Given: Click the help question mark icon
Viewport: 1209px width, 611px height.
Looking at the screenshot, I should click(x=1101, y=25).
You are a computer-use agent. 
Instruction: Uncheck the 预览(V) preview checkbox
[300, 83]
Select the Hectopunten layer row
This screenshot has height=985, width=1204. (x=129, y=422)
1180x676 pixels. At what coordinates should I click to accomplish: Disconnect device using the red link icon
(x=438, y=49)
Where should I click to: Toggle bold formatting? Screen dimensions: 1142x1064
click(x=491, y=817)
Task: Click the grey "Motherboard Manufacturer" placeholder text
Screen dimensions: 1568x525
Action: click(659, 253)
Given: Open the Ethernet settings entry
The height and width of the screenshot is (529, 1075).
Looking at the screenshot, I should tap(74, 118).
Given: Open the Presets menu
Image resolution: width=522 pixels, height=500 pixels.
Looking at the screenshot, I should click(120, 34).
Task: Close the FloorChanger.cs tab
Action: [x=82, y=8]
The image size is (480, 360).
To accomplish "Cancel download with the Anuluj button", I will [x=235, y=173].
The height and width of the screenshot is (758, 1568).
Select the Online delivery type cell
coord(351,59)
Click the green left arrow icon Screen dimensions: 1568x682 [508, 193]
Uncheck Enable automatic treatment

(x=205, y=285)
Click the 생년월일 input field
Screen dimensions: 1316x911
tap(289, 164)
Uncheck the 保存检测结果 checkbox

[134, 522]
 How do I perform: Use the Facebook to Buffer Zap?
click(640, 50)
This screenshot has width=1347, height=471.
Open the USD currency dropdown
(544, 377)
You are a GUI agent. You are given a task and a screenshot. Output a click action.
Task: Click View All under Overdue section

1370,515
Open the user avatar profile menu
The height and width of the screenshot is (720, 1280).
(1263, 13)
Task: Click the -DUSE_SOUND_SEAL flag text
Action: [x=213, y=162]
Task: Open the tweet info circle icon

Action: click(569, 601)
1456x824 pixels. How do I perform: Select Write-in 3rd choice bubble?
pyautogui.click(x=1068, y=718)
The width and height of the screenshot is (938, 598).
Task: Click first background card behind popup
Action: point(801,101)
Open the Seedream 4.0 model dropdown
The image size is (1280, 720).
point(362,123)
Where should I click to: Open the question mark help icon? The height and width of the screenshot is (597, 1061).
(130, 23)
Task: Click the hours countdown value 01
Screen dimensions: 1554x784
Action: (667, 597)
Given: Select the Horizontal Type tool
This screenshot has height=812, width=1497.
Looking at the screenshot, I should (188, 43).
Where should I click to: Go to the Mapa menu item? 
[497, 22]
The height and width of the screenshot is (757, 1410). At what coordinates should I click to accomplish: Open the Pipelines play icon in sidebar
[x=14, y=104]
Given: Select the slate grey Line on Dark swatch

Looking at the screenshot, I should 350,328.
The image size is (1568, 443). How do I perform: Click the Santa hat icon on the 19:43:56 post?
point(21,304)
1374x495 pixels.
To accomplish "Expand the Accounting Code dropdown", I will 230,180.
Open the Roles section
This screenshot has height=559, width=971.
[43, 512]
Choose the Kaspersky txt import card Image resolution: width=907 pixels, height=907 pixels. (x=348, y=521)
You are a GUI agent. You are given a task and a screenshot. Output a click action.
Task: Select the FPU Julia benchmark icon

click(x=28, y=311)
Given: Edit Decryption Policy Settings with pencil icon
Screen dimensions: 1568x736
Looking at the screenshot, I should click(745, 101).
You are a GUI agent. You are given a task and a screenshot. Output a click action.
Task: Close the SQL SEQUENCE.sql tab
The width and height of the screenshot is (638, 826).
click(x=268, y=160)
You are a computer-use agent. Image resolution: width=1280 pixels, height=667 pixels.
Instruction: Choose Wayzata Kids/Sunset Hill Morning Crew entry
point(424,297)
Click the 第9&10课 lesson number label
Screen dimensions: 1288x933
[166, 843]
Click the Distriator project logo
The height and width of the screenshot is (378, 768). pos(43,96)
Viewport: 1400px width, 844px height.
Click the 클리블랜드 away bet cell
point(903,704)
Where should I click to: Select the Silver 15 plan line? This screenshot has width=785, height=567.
◇ ◇ ◇
* ASSIGNMENT
Please retype, exactly as written, every line from the line containing "The image size is (1568, 443)." through the last line of the records above, including both of those lines, and nothing else.

* SOLUTION TO THIS EXERCISE
The image size is (1568, 443). How do I perform: Click the Santa hat icon on the 19:43:56 post?
point(21,304)
1374x495 pixels.
To accomplish "Expand the Accounting Code dropdown", I will 230,180.
Open the Roles section
This screenshot has height=559, width=971.
[43, 512]
Choose the Kaspersky txt import card Image resolution: width=907 pixels, height=907 pixels. (x=348, y=521)
You are a GUI agent. You are given a task and a screenshot. Output a click action.
Task: Select the FPU Julia benchmark icon

click(x=28, y=311)
Given: Edit Decryption Policy Settings with pencil icon
Screen dimensions: 1568x736
Looking at the screenshot, I should click(745, 101).
You are a GUI agent. You are given a task and a screenshot. Output a click action.
Task: Close the SQL SEQUENCE.sql tab
The width and height of the screenshot is (638, 826).
click(x=268, y=160)
You are a computer-use agent. Image resolution: width=1280 pixels, height=667 pixels.
Instruction: Choose Wayzata Kids/Sunset Hill Morning Crew entry
point(424,297)
Click the 第9&10课 lesson number label
Screen dimensions: 1288x933
[166, 843]
Click the Distriator project logo
The height and width of the screenshot is (378, 768). pos(43,96)
Viewport: 1400px width, 844px height.
Click the 클리블랜드 away bet cell
point(903,704)
Where should I click to: Select the Silver 15 plan line? This screenshot has width=785, height=567.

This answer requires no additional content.